Penn West Exploration (NYSE:PWE) has definitely seen better days. The stock has been hammered due to concerns about the safety of its dividend and lower realized energy prices. YTD, Penn West is down about 15% and down 70% from its 2008 highs. Penn West offers a $0.27 per share quarterly dividend and at current prices yields about 11.50%.
On May 2, Penn West reported its Q1 2013 results. For the quarter, Penn West saw average production of 142,804 BOE/D, in line with its prior guidance of between 135,000 to 145,000 BOE/D, but down 15% from the 167,420 BOE/D reported for Q1 2012. About 51% of the production was light oil and NGLs, 11% heavy oil, and 38% natural gas.
During the quarter, Penn West drilled 119 net new wells, of which 118 were oil wells and only 1 was natural gas. Penn West is focusing most of its capital on fewer light oil rich core areas in order to reduce drilling and completion costs. This has led Penn West to achieve cost saving in these areas. In the Cardium, Penn West lowered its costs by about 35%, 25% in the Slave Point in northern Alberta, and 15% in the Spearfish and at Swan Hills.
For the quarter, the average realized price for light oil and NGLs was $80.23 per BBL, down 5% from Q1 2012. The average realized price for heavy oil was $50.78 per BBL, down 30% from Q1 2012. The average realized price for natural gas was $3.18 per MCF, up 40% from Q1 2012. The net sale price per BOE was $54.53, down 3% from Q1 2012. The net sale price benefited from hedges to a tune of $0.60 per BOE, compared with a loss of $1.24 per BOE in Q1 2012. When adjusting for royalties, operating expenses, and transportation costs, the operating netbacks per BOE were $27.76, up 2% from Q1 2012.
During the quarter, Penn West saw revenue of $704M, down 19% from the $870M in revenue for Q1 2012. Funds flow from operations, or FFO, came in at $267M, or $0.55 per share. This is a 21% decrease from the $337M, or $0.71 per share, reported in Q1 2012. Dividends paid rose to $129M, up 2% from $127M for Q1 2012. Capital expenditures were $427M, down 35% from $660M in Q1 2012. Penn West's FFO was not able to cover its capital expenditures plus dividends. Combined, they would total $556M, $289M more than the $267M in FFO generated in the quarter.
Like Pengrowth Energy (NYSE:PGH), Penn West trades for far less than the value of its reserves. As of December 31, 2012, Penn West's proved plus probable reserves had a $9.1B net asset value -- well above the current market cap of $4.50B.

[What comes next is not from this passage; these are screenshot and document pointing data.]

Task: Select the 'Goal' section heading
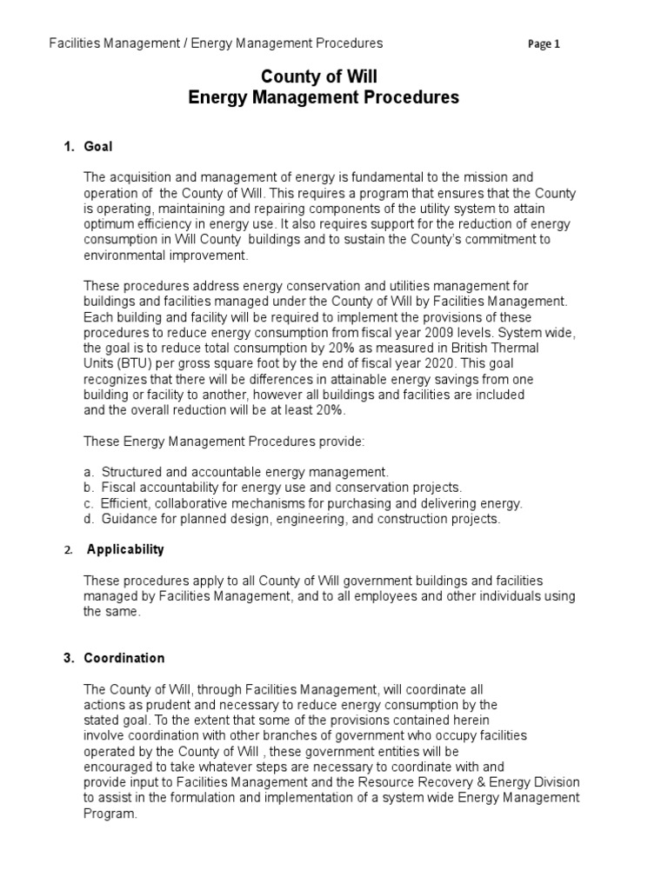pos(98,146)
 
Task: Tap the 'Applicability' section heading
pos(125,549)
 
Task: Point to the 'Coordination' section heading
pos(124,658)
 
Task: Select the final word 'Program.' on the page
pos(110,814)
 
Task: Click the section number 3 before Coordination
pos(68,658)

Penn West has been attempting to unlock the inherent value of its assets. The company has recently named Mr. Jack Schanck the new Chairman of the Board effective May 1. In addition, on May 2, Penn West replaced two other members of the Board of Directors. These new hires replace longtime Penn West employees with other experienced energy sector veterans. This is a continuation of a trend started late last year. Penn West was once a junior oil producer and is now one of Canada's leading energy producers. It is only natural that some of Penn West's 'old guard' may not have been up to the level required to manage the company.
During the quarter, Penn West's capital expenditures and dividend payments well exceeded its FFO. Indeed, FFO in Q1 was not even able to cover capital expenditures. Do note, however, that Penn West spent about 47% of its FY 2013 capital budget of $900M. Penn West clearly had to issue debt to cover the dividend and capital spending. However, Penn West has plans to lower its debt to cash flow ratio to less than 2.5X.

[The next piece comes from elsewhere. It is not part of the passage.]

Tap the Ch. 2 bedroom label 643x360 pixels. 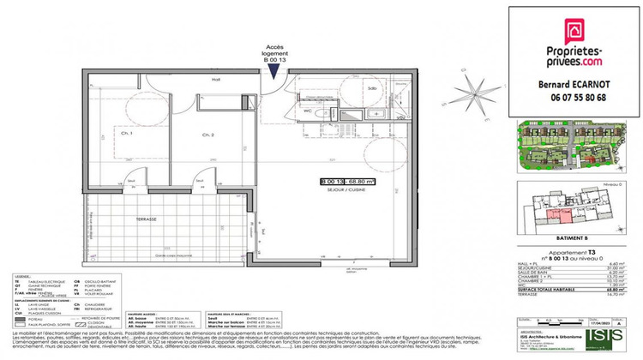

This does not bode well for the dividend, as was seen during the Q1 2013 conference call when Penn West's CFO Todd Takeyasu was asked about a possible dividend cut, he was very non-committal.
Unlike Pengrowth, which had already lowered its dividend in 2012 and has fiercely defended the new dividend rate since, Penn West's answer to a possible dividend cut left much to be desired. In my opinion, the company is clearly telegraphing a future dividend cut.
As I mentioned in my earlier article, Penn West is a high-risk, high-reward stock. It is cheap -- very cheap. However, I do not wish to own it with a possible dividend cut looming.
Disclaimer: The opinions in this article are for informational purposes only and should not be construed as a recommendation to buy or sell the stocks mentioned. Please do your own due diligence before making any investment decision.
Disclosure: I am long PGH. I wrote this article myself, and it expresses my own opinions. I am not receiving compensation for it (other than from Seeking Alpha). I have no business relationship with any company whose stock is mentioned in this article.